DATA SECTION:

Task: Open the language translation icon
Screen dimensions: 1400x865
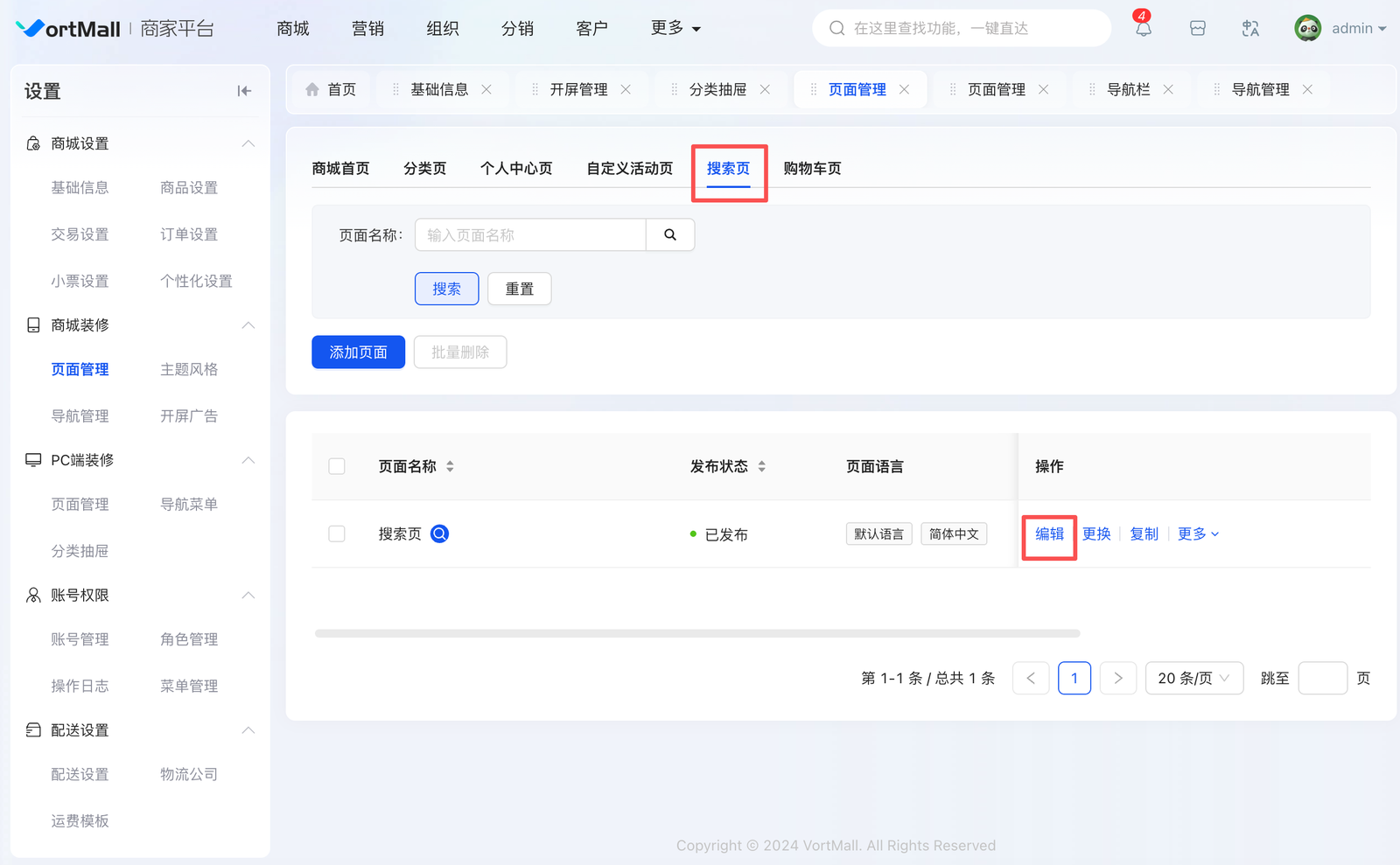Action: coord(1250,29)
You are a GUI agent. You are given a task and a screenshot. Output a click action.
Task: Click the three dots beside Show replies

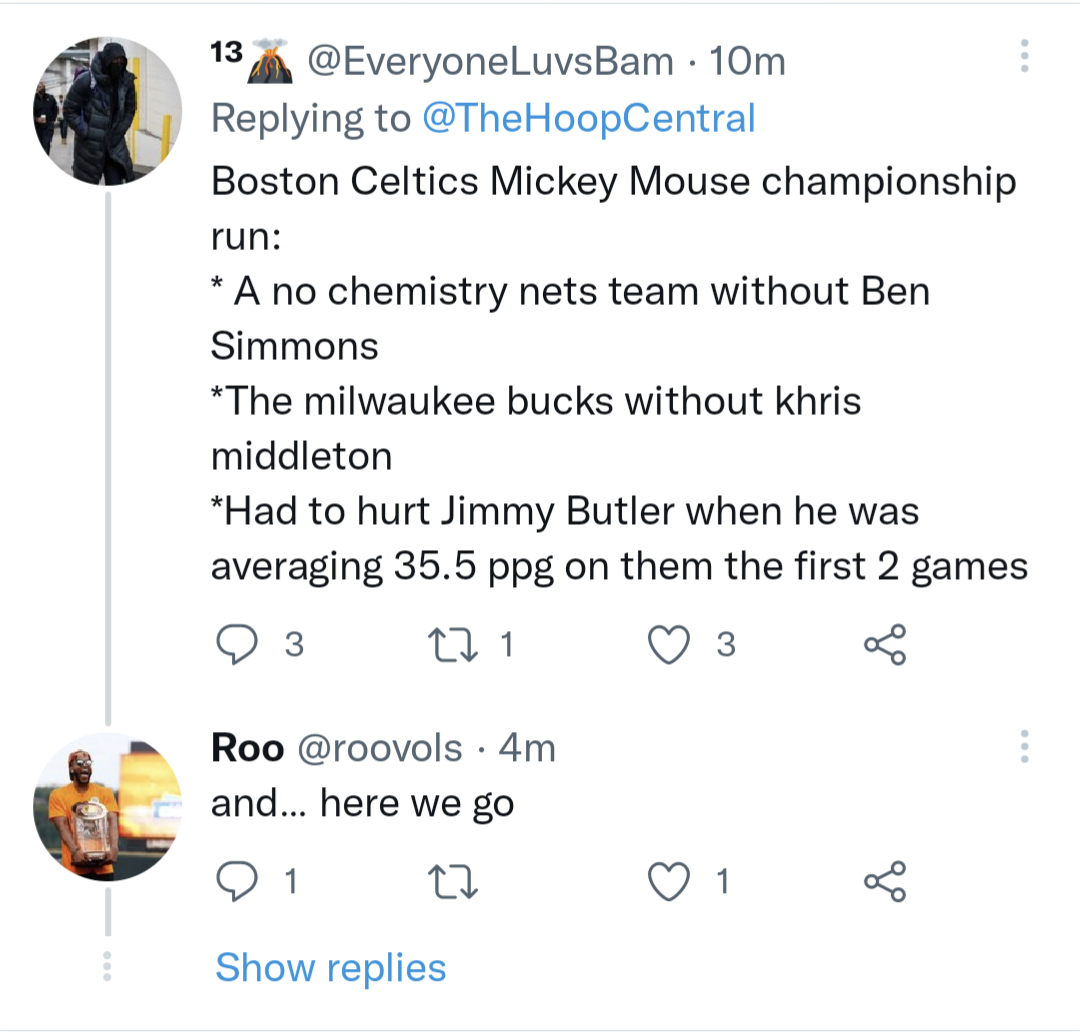click(108, 968)
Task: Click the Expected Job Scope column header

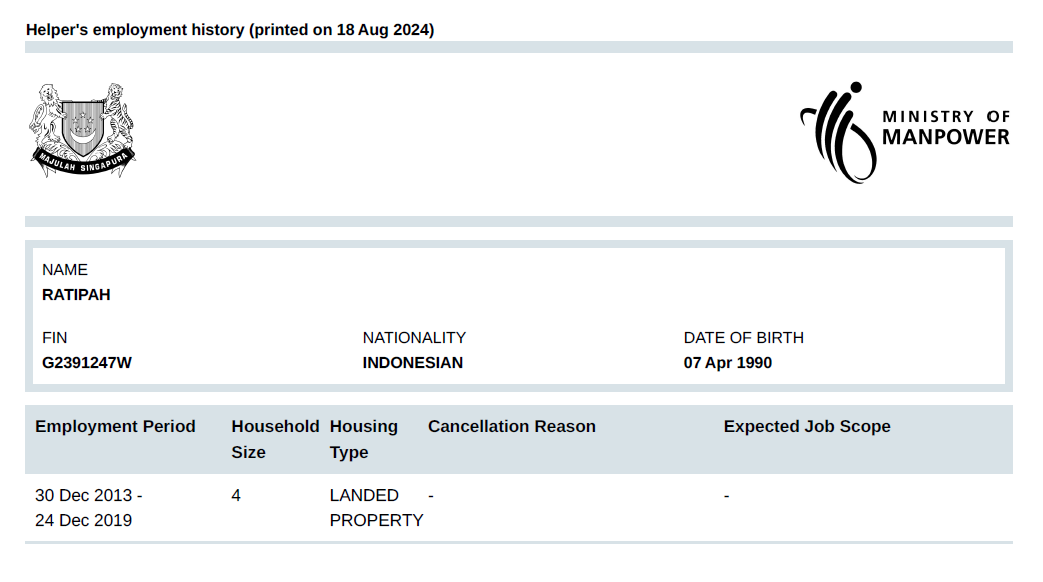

REQUIRED WORK:
Please set down each line of the data above exactly as written, without the pictures.

RESPONSE FOR THIS EXERCISE:
Task: Open the language translation icon
Screen dimensions: 1400x865
Action: coord(1250,29)
You are a GUI agent. You are given a task and a screenshot. Output a click action.
Task: Click the three dots beside Show replies

click(108, 968)
Task: Click the Expected Job Scope column header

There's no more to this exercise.